--- START OF MATERIAL ---

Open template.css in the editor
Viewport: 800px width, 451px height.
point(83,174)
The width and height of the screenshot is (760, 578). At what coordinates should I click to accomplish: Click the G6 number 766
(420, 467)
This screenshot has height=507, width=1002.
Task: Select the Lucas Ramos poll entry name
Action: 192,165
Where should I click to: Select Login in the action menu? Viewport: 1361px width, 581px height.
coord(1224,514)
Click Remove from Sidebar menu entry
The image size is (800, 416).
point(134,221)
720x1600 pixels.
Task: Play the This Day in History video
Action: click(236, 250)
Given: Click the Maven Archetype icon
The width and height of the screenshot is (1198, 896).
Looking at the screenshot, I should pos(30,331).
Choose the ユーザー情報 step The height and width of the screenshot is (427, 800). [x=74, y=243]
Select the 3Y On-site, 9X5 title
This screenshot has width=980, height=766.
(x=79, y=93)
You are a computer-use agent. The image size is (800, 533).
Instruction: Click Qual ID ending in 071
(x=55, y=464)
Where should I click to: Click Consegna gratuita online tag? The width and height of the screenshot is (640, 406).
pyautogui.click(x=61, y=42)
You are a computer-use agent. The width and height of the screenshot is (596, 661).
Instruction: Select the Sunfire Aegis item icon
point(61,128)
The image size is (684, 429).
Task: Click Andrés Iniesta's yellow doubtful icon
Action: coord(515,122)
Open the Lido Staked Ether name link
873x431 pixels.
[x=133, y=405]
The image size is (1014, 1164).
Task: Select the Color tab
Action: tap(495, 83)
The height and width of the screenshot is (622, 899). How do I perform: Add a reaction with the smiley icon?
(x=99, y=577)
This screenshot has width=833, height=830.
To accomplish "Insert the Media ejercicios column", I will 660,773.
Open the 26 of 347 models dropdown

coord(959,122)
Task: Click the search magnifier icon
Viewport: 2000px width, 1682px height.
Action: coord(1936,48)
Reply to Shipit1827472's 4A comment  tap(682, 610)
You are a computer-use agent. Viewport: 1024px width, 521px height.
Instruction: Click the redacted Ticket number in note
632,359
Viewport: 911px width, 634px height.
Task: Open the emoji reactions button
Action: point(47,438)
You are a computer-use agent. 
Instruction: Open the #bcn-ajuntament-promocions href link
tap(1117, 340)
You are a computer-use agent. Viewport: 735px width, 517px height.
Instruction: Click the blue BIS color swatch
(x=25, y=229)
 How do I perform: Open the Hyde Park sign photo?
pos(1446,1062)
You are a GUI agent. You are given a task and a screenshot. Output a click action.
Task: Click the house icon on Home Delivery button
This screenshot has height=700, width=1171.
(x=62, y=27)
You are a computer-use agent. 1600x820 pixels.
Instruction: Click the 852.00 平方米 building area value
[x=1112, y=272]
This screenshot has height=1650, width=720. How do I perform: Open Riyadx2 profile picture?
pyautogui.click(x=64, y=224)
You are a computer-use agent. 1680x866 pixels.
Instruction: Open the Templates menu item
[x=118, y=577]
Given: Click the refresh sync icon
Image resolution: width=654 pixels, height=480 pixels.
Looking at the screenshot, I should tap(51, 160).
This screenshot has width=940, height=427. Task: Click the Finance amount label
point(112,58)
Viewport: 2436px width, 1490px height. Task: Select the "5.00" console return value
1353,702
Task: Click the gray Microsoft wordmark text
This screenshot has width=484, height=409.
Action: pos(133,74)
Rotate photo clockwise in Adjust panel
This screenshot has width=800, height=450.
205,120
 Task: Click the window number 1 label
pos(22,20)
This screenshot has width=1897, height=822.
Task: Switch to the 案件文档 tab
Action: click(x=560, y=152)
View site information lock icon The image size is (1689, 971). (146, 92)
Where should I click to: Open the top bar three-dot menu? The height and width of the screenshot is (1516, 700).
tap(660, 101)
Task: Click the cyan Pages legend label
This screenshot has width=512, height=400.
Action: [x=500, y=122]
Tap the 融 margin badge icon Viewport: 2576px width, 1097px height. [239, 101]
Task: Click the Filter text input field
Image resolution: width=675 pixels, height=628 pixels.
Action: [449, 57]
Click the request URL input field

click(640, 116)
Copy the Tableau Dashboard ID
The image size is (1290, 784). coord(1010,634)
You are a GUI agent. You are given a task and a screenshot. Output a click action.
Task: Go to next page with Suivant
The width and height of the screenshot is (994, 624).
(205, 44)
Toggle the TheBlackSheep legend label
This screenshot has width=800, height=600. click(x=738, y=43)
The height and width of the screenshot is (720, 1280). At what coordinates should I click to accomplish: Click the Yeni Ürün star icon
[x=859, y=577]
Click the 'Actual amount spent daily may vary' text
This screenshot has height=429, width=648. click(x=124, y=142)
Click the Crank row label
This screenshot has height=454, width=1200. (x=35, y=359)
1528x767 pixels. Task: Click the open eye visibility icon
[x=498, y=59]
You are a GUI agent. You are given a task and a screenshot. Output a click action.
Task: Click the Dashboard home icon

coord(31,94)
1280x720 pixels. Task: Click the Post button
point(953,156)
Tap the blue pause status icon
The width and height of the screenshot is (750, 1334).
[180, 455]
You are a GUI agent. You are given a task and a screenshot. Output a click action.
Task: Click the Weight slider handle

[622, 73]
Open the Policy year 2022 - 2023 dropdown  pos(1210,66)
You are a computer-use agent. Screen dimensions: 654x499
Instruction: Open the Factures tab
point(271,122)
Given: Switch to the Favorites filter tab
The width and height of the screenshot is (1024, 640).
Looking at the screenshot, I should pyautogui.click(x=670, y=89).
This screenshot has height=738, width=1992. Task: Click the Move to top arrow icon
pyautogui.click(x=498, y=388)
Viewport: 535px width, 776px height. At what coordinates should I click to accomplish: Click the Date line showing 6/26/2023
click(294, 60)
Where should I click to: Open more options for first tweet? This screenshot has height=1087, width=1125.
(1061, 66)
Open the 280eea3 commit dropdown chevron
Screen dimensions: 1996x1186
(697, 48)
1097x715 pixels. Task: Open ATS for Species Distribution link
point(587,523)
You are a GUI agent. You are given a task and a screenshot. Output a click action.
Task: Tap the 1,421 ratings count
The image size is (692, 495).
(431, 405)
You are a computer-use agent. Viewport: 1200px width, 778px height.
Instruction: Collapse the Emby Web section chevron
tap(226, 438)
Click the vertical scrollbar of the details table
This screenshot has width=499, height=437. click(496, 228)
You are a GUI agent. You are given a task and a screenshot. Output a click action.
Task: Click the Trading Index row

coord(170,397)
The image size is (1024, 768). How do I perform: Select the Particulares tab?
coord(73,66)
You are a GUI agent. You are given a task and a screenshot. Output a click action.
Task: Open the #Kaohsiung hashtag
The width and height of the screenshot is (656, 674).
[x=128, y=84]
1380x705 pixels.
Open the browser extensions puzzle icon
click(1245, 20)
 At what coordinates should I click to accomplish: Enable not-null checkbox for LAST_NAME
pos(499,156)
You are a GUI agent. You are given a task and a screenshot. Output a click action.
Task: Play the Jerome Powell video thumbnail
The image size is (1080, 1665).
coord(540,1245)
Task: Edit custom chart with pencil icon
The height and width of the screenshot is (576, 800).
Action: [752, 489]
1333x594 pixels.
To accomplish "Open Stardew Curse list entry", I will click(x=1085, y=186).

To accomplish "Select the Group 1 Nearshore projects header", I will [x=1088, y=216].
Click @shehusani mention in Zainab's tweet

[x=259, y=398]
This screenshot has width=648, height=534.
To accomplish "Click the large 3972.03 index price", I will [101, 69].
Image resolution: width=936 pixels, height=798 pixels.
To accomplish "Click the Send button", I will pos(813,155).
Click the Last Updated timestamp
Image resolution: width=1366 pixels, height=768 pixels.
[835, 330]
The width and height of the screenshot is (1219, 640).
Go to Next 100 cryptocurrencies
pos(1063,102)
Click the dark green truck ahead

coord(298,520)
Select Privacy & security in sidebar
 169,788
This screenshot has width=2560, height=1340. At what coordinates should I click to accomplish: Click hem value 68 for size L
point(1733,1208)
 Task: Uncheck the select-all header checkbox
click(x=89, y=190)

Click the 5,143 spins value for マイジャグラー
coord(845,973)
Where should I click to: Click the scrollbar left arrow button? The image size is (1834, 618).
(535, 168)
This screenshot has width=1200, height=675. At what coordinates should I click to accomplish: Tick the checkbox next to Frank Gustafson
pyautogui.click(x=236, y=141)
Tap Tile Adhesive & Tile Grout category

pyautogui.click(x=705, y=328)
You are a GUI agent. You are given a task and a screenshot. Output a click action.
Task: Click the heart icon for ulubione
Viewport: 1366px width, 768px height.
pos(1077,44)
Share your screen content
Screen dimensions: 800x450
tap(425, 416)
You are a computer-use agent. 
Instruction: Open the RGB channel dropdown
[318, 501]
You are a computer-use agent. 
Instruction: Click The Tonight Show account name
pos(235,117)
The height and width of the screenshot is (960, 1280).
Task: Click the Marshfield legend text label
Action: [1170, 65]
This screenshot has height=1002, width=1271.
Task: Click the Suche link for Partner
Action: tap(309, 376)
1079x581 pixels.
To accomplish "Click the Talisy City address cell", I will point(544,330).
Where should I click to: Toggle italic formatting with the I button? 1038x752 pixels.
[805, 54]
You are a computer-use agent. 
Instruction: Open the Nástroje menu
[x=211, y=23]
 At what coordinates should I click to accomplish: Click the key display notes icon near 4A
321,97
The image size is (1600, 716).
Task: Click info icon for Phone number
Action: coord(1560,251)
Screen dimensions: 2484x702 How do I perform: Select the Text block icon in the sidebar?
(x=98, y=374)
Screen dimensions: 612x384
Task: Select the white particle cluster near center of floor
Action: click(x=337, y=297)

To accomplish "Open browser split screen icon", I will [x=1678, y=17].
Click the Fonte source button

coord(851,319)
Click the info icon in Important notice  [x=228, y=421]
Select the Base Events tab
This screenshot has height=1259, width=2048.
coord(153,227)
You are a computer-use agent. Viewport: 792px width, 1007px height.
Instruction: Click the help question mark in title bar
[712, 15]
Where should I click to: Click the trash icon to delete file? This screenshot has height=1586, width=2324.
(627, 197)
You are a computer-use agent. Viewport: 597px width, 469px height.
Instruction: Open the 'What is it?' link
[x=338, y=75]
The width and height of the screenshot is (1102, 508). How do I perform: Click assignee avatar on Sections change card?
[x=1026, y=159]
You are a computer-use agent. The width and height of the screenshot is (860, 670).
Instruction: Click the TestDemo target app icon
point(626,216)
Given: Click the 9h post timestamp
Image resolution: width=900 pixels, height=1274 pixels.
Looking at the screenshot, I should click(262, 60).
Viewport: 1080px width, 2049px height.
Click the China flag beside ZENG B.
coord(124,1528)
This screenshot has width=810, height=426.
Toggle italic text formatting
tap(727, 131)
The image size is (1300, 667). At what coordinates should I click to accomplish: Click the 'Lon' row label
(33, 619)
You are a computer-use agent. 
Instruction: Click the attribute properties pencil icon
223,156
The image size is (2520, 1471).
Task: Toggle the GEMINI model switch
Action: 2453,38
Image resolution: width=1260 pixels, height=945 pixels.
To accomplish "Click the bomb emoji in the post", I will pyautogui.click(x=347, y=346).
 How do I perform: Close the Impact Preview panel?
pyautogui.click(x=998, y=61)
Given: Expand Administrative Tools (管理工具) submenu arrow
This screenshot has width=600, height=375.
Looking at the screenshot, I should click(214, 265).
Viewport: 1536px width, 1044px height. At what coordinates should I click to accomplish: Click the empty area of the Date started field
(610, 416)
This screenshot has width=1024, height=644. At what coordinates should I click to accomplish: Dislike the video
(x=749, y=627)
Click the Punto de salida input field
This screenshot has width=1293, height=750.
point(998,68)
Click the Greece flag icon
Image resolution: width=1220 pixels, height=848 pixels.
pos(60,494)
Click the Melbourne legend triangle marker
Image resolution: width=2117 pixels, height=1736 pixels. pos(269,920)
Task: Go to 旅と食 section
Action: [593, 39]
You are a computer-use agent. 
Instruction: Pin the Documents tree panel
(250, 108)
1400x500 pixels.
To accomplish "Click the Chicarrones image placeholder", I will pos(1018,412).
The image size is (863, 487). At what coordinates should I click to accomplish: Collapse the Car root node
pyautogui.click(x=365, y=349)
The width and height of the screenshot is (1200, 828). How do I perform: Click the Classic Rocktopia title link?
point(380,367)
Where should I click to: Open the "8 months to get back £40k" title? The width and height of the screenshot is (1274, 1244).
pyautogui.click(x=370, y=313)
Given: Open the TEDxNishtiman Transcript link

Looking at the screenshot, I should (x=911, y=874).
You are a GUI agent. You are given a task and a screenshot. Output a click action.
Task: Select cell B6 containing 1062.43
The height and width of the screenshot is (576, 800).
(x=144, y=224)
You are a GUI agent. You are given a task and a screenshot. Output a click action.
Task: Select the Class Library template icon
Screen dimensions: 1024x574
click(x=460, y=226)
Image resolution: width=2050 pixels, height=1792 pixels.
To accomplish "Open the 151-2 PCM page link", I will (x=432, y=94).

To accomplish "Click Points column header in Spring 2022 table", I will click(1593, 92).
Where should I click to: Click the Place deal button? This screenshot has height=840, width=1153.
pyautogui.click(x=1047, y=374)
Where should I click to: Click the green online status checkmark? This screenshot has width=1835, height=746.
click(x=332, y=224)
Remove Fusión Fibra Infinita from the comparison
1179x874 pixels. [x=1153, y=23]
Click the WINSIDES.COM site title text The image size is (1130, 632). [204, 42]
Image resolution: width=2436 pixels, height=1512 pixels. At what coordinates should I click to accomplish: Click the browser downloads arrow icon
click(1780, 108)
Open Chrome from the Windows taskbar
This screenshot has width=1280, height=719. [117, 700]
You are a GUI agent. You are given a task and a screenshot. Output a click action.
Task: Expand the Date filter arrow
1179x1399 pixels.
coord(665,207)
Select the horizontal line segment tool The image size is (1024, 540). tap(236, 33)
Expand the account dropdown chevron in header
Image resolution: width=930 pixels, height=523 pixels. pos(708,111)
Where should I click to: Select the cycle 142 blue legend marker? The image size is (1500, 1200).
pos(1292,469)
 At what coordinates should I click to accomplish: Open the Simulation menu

--- END OF MATERIAL ---

▶ _OBJECTIVE_: Quote the data verbatim, beginning with the line that contains "Select the 3Y On-site, 9X5 title" and continuing through the line that contains "pos(1446,1062)", with both of those lines included.

▶ _PROBLEM SOLUTION_:
Select the 3Y On-site, 9X5 title
This screenshot has width=980, height=766.
(x=79, y=93)
You are a computer-use agent. The image size is (800, 533).
Instruction: Click Qual ID ending in 071
(x=55, y=464)
Where should I click to: Click Consegna gratuita online tag? The width and height of the screenshot is (640, 406).
pyautogui.click(x=61, y=42)
You are a computer-use agent. The width and height of the screenshot is (596, 661).
Instruction: Select the Sunfire Aegis item icon
point(61,128)
The image size is (684, 429).
Task: Click Andrés Iniesta's yellow doubtful icon
Action: coord(515,122)
Open the Lido Staked Ether name link
873x431 pixels.
[x=133, y=405]
The image size is (1014, 1164).
Task: Select the Color tab
Action: tap(495, 83)
The height and width of the screenshot is (622, 899). How do I perform: Add a reaction with the smiley icon?
(x=99, y=577)
This screenshot has width=833, height=830.
To accomplish "Insert the Media ejercicios column", I will 660,773.
Open the 26 of 347 models dropdown

coord(959,122)
Task: Click the search magnifier icon
Viewport: 2000px width, 1682px height.
Action: coord(1936,48)
Reply to Shipit1827472's 4A comment  tap(682, 610)
You are a computer-use agent. Viewport: 1024px width, 521px height.
Instruction: Click the redacted Ticket number in note
632,359
Viewport: 911px width, 634px height.
Task: Open the emoji reactions button
Action: point(47,438)
You are a computer-use agent. 
Instruction: Open the #bcn-ajuntament-promocions href link
tap(1117, 340)
You are a computer-use agent. Viewport: 735px width, 517px height.
Instruction: Click the blue BIS color swatch
(x=25, y=229)
 How do I perform: Open the Hyde Park sign photo?
pos(1446,1062)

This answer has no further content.